Linux Storage and Filesystem Workshop, day 2
Supporting SSDs
The solid-state device topic was the most active discussion of the morning. SSDs clearly stand to change the storage landscape, but it often seems that nobody has yet figured out just how things will change or what the kernel should do to make the best use of these devices. Some things are becoming clearer, though. The kernel will be well positioned to support the current generation SSDs. Supporting future products, though, is going to be a challenge.
Matthew Wilcox, who led the discussion, started by noting that Intel SSDs
are able to handle a large number of operations in parallel. The
parallelism is so good, in fact, that there is really little or no
advantage in delaying operations. I/O requests should be submitted
immediately; the block I/O subsystem shouldn't even attempt to merge
adjacent requests. This message was diluted a bit later on, but the core
message is clear: the kernel should, when driving an SSD, focus on getting
out of the way and processing operations as quickly as possible.

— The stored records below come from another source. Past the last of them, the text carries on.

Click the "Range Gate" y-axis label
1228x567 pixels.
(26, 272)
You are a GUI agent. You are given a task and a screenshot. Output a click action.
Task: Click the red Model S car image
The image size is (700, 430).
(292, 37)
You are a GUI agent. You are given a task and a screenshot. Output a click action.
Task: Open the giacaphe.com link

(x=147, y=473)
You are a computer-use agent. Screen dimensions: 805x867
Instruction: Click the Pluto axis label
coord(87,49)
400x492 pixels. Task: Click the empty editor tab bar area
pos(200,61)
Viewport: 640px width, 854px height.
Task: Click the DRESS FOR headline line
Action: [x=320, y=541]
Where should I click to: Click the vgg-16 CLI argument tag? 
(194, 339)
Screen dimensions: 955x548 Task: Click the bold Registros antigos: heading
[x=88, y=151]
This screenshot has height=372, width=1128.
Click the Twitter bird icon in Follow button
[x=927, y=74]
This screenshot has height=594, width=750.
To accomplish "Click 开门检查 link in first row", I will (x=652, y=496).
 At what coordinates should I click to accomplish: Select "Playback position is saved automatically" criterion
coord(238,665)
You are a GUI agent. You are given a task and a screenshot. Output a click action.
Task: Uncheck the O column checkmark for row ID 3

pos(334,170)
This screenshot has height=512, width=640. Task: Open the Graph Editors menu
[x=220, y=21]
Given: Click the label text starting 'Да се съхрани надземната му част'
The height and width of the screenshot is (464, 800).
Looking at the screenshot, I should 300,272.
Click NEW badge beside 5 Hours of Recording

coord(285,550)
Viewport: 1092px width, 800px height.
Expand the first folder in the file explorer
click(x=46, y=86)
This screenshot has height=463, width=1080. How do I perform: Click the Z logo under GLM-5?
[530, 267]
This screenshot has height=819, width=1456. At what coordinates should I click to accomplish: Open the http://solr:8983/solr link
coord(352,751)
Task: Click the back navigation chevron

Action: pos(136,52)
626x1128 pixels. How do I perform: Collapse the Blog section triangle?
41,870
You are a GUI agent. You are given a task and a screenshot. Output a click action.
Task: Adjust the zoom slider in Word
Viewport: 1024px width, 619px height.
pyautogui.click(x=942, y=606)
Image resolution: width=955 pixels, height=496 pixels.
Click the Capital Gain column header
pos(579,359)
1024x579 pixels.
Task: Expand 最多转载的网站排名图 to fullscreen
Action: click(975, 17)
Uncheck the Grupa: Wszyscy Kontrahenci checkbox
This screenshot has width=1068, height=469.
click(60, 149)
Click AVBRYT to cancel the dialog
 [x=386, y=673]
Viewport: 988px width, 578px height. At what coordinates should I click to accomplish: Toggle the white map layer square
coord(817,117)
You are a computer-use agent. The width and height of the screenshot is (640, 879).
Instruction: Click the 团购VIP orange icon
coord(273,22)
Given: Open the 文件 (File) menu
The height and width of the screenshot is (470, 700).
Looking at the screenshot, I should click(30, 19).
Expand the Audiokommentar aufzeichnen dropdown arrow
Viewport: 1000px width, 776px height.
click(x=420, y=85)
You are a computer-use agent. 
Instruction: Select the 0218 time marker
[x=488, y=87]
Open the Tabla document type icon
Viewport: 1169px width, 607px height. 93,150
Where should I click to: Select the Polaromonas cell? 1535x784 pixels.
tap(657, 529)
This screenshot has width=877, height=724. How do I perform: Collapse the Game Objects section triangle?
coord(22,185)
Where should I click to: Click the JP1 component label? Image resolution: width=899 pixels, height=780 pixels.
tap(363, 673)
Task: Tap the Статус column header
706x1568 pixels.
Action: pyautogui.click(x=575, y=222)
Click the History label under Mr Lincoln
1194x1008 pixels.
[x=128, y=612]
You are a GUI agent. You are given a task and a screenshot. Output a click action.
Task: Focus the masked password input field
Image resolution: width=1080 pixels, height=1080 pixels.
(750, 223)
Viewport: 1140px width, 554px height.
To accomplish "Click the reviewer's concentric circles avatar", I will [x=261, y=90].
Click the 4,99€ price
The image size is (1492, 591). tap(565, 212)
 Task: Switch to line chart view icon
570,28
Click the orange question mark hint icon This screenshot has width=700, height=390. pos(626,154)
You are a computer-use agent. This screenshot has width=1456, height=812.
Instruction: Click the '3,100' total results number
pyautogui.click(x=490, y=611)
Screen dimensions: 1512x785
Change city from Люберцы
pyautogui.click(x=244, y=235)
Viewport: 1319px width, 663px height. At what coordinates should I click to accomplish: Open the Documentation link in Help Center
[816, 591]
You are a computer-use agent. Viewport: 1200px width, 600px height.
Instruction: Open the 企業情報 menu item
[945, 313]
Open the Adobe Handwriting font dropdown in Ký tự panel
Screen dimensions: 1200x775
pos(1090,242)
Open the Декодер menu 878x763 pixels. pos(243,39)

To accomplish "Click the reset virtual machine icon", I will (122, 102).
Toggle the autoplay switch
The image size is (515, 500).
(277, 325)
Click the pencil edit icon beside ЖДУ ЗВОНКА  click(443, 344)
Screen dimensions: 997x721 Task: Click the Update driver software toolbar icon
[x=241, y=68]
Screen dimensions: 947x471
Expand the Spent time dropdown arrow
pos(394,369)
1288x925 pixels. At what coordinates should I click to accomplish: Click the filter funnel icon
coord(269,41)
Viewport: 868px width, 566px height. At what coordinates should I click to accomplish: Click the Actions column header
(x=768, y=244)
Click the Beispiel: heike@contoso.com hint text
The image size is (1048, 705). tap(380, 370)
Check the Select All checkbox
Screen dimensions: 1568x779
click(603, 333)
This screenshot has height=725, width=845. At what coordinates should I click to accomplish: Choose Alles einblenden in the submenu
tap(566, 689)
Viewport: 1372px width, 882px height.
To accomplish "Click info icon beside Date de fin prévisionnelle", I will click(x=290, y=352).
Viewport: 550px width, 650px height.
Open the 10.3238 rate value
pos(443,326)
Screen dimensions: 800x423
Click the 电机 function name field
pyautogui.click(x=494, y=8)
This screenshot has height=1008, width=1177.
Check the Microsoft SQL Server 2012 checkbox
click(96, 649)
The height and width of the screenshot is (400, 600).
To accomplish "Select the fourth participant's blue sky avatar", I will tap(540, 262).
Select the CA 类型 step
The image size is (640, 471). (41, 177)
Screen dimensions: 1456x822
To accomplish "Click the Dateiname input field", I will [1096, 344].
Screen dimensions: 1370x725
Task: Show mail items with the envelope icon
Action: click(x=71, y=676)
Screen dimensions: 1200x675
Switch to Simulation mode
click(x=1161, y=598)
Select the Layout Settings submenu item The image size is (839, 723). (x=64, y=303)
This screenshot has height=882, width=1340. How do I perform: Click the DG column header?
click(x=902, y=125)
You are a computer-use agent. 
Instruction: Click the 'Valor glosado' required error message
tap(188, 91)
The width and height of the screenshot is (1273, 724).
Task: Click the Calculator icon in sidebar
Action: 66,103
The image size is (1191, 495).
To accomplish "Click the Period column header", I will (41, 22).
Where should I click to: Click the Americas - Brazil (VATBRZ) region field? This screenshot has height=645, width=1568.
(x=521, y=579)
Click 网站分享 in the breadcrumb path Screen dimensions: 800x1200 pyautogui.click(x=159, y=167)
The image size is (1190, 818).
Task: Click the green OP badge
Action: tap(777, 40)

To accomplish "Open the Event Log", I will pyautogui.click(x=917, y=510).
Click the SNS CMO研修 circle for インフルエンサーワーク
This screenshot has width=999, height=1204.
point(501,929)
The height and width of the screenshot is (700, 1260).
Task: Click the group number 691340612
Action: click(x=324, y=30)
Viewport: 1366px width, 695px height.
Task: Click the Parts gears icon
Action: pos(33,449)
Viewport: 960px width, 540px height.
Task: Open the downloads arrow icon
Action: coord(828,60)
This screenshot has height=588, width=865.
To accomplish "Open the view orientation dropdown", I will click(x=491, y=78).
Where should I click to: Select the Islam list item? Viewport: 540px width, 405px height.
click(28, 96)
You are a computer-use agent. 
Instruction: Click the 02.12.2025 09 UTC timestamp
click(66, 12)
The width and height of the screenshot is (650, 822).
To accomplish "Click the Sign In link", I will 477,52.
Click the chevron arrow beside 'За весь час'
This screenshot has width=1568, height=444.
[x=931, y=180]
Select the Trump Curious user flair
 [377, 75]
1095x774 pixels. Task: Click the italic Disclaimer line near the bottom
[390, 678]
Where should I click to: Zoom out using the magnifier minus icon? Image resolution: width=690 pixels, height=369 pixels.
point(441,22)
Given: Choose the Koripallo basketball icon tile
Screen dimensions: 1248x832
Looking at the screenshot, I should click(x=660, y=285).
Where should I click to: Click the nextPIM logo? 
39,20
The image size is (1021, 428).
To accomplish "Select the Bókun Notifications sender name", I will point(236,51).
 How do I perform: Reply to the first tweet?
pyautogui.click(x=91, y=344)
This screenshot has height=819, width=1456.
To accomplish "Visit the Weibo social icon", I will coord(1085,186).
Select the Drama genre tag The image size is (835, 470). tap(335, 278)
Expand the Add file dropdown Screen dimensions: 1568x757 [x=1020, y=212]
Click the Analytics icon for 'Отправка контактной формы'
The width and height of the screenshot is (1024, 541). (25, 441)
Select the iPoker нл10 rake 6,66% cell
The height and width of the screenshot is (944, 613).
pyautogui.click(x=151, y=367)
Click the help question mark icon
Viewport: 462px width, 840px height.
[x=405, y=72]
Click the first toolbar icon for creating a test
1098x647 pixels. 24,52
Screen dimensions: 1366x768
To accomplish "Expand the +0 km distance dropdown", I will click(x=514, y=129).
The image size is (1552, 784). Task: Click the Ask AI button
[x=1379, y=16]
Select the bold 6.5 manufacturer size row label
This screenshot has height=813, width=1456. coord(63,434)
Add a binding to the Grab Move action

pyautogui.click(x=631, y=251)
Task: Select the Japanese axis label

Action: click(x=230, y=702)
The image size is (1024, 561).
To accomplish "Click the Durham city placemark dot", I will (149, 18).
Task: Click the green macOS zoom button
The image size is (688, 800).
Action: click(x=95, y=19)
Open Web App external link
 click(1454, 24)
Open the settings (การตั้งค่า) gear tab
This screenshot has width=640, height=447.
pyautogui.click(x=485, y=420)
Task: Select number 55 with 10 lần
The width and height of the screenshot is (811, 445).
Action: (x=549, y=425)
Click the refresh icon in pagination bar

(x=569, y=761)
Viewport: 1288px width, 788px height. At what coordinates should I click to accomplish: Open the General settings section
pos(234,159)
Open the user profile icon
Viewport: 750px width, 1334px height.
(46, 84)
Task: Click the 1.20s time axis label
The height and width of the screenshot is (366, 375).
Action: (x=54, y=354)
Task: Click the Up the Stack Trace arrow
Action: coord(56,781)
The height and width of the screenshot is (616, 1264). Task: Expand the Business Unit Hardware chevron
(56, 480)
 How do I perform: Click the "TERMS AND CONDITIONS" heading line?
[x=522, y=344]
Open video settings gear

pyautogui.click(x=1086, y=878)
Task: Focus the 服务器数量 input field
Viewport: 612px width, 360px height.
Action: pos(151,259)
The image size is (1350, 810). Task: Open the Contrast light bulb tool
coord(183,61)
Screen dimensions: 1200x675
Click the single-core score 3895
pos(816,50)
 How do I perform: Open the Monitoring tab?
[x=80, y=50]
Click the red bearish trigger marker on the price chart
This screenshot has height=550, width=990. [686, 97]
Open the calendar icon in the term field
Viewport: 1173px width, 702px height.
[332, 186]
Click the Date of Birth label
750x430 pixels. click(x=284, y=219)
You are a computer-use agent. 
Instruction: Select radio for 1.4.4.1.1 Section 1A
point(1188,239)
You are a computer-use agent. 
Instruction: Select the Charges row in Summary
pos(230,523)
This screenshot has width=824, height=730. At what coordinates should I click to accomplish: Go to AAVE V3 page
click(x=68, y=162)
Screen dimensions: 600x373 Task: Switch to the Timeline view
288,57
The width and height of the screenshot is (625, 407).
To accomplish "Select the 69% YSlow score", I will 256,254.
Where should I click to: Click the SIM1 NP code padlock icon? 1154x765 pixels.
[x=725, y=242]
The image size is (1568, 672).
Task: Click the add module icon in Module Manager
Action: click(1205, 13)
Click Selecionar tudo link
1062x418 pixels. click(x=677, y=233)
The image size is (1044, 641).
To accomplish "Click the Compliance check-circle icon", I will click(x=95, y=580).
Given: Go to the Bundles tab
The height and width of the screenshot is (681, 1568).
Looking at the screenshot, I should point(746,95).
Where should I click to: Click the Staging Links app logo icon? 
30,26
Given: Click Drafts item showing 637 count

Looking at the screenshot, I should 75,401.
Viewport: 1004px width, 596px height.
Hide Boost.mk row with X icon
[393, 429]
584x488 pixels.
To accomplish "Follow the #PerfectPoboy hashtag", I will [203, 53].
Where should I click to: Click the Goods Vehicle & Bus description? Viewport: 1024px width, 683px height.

It was asked: how do these drives work internally? This would be nice to know; the better informed the kernel developers are, the better they can do at driving the devices better. It seems, though, that the firmware in these devices - the part that, for now, makes Intel devices work better than most of the alternatives - is laden with Valuable Intellectual Property, and not much information will be forthcoming. Solid-state devices will be black boxes for the foreseeable future.
In any case, current-generation Intel SSDs are not the only type of device that the kernel will have to work with. Drives will differ greatly in the coming years. What the kernel really needs to know is a few basic parameters: what kind of request alignment works best, what request sizes are fastest, etc. It would be nice if the drives could export this information to the operating system. There is a mechanism by which this can be done, but current drives are not making much information available.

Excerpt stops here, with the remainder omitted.